This is an archive of the discontinued LLVM Phabricator instance.

AMDGPU: SimplifyDemandedElts for image intrinsics
ClosedPublic

Authored by arsenm on Apr 13 2017, 11:16 AM.

Details

Reviewers
arsenm
mareko
Summary

Causes some VGPR usage improvements in shaderdb, but
introduces some SGPR spilling regressions due to random
scheduling changes later.

https://ghostbin.com/paste/ghrtj

Diff Detail

Event Timeline

arsenm created this revision.Apr 13 2017, 11:16 AM
mareko added inline comments.Apr 13 2017, 12:46 PM
lib/Transforms/InstCombine/InstCombineSimplifyDemanded.cpp
1734

Gather4 opcodes always return 4 VGPRs and DMASK has a different meaning. Specifically, Gather4 reads 4 texels from memory and DMASK selects which color component is returned for the texels (i.e. 4x red channel, or 4x green channel, etc.) So DMASK shouldn't be changed by the compiler for gather4 opcodes.

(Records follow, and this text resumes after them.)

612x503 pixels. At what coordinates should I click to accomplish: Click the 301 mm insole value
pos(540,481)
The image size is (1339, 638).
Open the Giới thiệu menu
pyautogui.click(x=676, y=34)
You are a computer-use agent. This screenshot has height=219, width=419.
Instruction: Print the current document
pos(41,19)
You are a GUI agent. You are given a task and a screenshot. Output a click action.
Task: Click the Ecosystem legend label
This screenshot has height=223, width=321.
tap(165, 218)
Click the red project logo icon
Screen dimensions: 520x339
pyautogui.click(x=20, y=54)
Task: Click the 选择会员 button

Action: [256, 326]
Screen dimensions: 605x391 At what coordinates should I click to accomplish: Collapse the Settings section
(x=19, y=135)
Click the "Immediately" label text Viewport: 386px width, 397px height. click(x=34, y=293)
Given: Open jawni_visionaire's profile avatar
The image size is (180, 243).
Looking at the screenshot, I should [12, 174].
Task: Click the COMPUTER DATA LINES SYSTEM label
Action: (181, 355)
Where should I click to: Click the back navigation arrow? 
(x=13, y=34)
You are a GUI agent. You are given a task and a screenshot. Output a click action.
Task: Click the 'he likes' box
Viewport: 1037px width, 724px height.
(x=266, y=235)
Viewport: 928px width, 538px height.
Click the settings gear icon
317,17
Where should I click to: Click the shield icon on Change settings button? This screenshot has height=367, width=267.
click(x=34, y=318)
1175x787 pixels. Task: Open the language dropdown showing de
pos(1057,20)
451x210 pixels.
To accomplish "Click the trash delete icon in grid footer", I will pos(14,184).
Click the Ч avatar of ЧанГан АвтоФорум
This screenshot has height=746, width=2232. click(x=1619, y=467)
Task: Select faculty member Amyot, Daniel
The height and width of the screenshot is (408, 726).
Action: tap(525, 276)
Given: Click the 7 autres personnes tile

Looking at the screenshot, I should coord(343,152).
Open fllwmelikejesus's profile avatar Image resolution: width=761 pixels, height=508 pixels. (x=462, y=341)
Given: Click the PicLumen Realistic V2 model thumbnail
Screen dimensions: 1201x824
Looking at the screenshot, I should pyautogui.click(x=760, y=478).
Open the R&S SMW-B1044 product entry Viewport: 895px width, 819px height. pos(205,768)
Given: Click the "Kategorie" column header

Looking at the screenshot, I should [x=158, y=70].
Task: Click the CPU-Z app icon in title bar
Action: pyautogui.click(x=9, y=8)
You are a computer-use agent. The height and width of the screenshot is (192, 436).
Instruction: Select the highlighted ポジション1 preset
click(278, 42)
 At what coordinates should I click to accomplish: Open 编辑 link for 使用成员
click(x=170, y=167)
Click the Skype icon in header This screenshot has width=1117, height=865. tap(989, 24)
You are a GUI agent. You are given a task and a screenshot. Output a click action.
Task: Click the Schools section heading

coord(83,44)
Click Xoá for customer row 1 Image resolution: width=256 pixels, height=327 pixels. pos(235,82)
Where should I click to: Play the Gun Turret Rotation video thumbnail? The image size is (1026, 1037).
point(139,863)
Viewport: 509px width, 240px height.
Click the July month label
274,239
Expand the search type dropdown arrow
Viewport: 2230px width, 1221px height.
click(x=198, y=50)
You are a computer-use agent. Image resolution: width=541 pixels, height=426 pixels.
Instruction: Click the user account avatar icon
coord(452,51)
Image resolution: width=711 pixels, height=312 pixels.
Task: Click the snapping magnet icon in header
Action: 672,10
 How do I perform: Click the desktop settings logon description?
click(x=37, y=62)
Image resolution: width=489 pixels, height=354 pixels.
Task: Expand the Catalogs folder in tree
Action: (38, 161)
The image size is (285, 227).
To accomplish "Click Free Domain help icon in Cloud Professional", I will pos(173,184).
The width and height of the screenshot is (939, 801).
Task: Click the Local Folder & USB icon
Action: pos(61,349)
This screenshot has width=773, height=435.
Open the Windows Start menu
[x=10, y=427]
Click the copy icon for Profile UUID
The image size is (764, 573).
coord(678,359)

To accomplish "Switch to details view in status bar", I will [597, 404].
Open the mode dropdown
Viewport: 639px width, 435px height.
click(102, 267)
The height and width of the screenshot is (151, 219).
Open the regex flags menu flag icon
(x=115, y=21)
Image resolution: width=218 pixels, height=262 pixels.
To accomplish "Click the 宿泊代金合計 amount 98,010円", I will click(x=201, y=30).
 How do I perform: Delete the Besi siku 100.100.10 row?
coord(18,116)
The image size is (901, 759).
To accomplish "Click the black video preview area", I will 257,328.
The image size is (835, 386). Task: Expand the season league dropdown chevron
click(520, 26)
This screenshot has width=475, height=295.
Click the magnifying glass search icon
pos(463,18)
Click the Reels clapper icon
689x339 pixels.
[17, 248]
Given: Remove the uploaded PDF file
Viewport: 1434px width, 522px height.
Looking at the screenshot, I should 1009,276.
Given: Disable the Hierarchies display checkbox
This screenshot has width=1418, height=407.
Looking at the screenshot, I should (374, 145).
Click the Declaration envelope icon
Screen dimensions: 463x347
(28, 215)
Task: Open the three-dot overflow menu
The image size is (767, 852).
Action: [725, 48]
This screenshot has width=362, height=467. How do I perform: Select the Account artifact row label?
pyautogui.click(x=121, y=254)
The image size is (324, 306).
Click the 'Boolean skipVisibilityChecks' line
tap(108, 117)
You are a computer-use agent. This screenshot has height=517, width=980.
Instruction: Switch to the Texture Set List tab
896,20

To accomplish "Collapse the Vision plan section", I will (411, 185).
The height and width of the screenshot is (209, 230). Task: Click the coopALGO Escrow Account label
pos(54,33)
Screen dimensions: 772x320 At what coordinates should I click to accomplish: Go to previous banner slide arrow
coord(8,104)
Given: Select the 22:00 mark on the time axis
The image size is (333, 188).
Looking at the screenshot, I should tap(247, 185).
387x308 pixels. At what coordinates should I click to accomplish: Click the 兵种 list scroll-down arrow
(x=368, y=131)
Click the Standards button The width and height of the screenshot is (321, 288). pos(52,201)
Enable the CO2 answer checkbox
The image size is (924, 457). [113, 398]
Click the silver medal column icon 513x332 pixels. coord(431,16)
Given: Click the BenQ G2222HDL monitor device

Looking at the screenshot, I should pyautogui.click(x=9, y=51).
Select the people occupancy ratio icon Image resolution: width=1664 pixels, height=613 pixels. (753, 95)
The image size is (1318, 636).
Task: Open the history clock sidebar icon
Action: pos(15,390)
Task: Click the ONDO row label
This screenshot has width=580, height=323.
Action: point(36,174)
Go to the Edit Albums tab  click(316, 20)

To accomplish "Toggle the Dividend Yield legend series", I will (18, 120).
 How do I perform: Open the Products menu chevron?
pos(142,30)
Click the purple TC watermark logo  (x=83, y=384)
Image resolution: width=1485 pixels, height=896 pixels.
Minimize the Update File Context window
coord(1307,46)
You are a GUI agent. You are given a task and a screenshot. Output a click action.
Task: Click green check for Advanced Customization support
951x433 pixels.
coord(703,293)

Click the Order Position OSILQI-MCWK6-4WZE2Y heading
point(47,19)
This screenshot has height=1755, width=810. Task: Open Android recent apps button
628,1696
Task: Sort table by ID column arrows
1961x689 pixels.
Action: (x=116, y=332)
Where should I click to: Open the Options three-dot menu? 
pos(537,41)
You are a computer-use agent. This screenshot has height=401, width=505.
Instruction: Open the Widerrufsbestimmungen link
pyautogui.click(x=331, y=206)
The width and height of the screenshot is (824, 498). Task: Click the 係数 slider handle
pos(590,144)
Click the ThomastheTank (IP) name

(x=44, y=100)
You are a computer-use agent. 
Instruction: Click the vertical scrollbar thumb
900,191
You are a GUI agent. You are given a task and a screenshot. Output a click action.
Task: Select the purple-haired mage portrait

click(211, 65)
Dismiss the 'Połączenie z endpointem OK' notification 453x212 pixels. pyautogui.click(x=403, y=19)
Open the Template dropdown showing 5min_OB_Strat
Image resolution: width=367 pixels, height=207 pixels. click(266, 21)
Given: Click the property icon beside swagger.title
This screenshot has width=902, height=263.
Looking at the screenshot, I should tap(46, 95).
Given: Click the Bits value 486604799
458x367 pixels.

arsenm updated this revision to Diff 95308.Apr 14 2017, 9:48 AM

Don't handle gather4 (is getlod OK?)

mareko edited edge metadata.Apr 14 2017, 12:55 PM

GETLOD should be OK.

LGTM.

arsenm accepted this revision.Apr 17 2017, 8:26 AM

r300453

This revision is now accepted and ready to land.Apr 17 2017, 8:26 AM
arsenm closed this revision.Apr 17 2017, 8:26 AM